▶ _Exercise prompt_: Scan the material below for lines with the word "computer" and report how many there are, with nothing added.

▶ _Provided records_:
▬▬▬
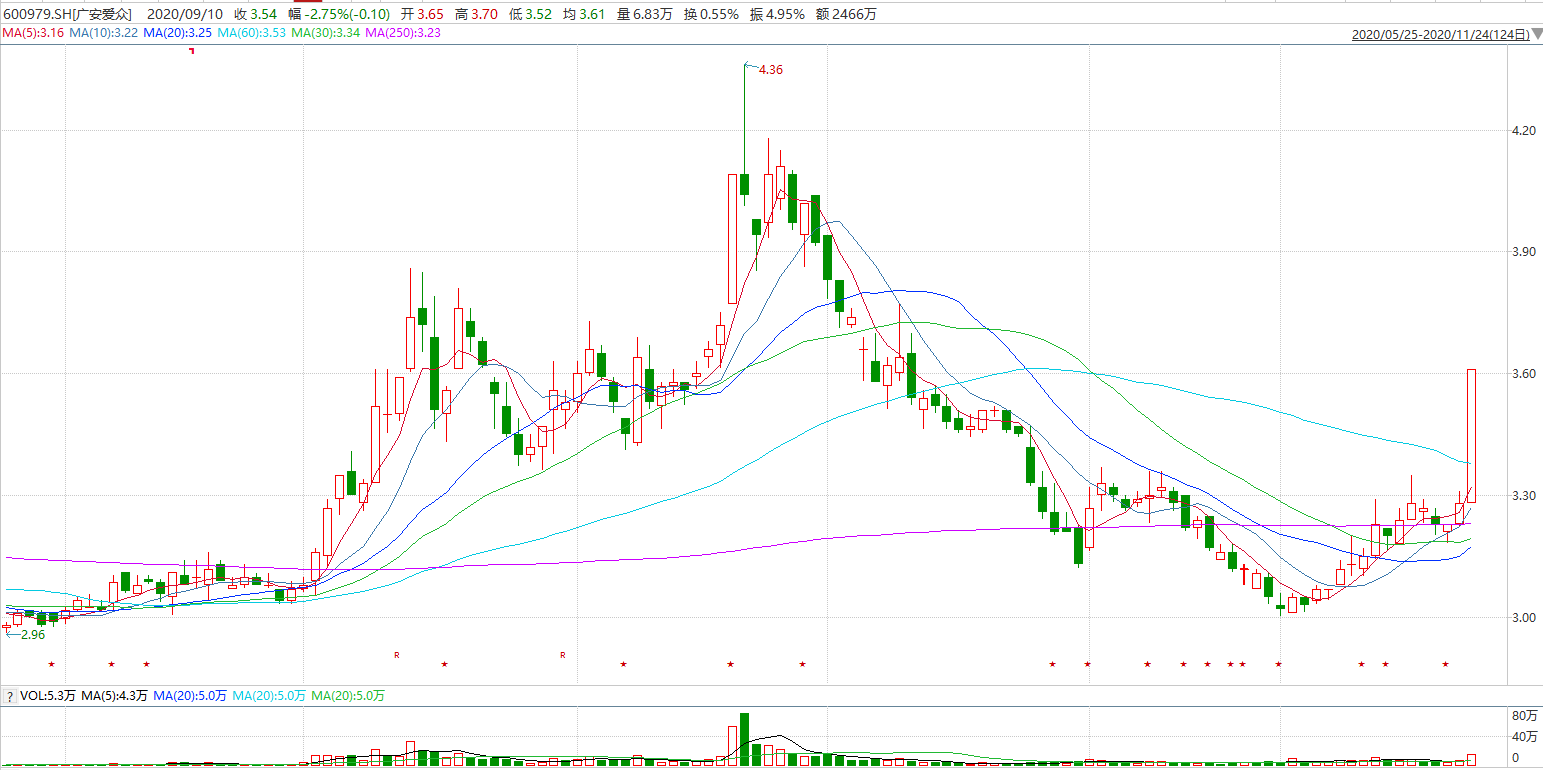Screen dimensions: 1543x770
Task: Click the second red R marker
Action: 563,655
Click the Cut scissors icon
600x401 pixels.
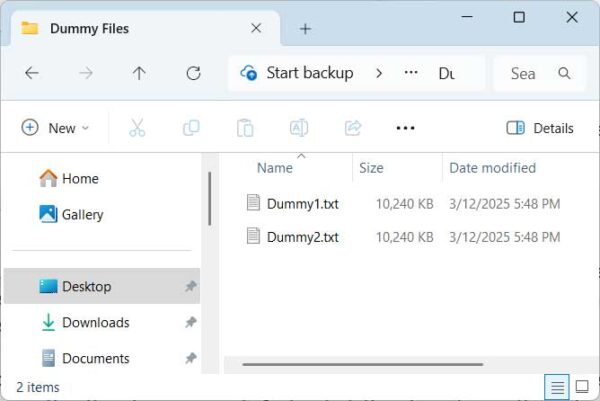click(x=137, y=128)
▬▬▬
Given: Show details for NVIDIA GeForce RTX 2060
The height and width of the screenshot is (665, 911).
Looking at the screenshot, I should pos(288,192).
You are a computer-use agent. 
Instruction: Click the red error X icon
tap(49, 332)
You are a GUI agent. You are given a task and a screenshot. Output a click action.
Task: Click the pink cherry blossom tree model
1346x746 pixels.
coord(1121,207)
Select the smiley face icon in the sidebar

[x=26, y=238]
▬▬▬
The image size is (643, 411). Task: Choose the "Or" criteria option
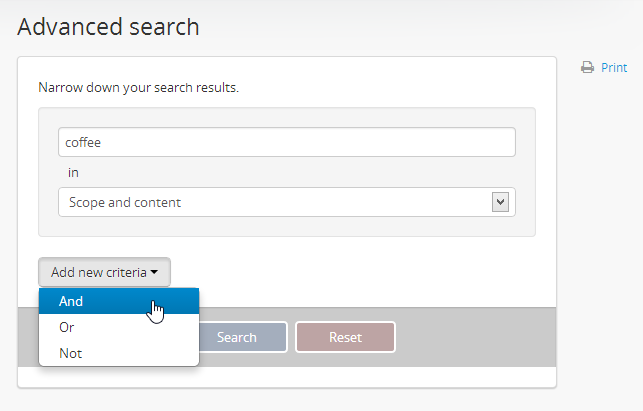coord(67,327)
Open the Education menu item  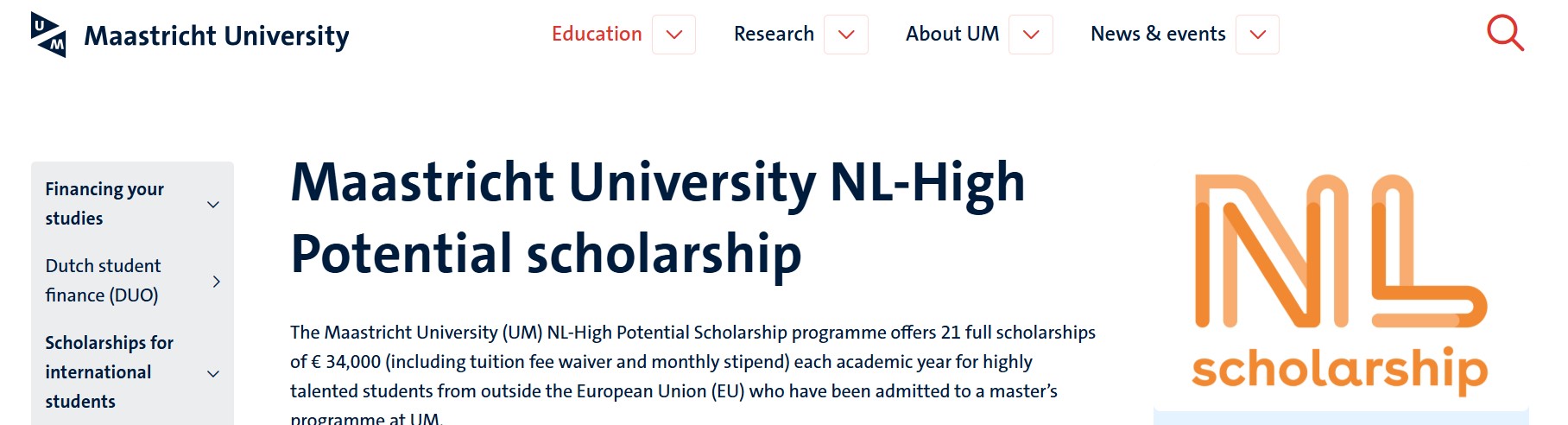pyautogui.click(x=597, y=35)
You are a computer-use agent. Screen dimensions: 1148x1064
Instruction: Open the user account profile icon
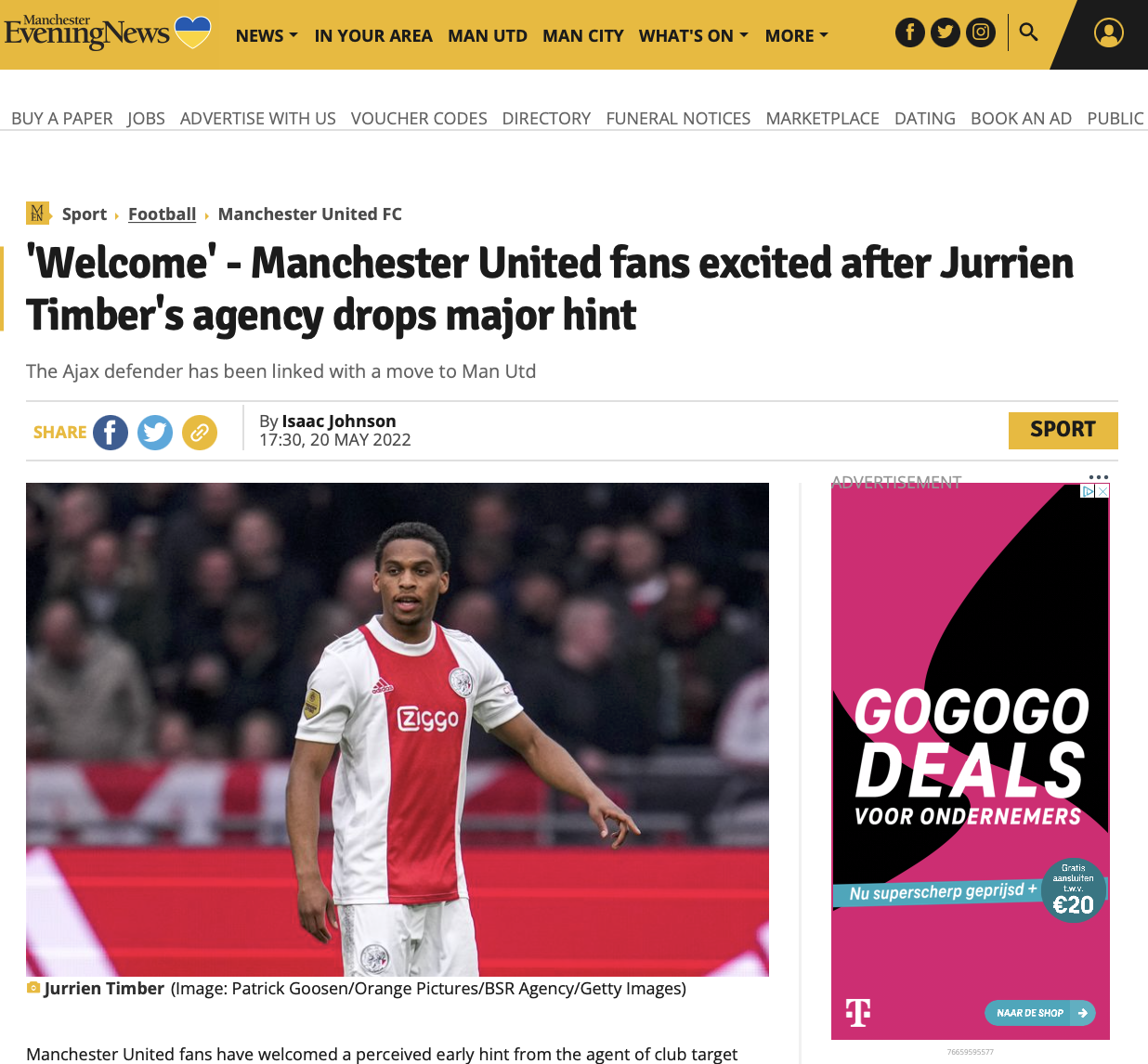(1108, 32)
▬▬▬
▶ _Reply_: 2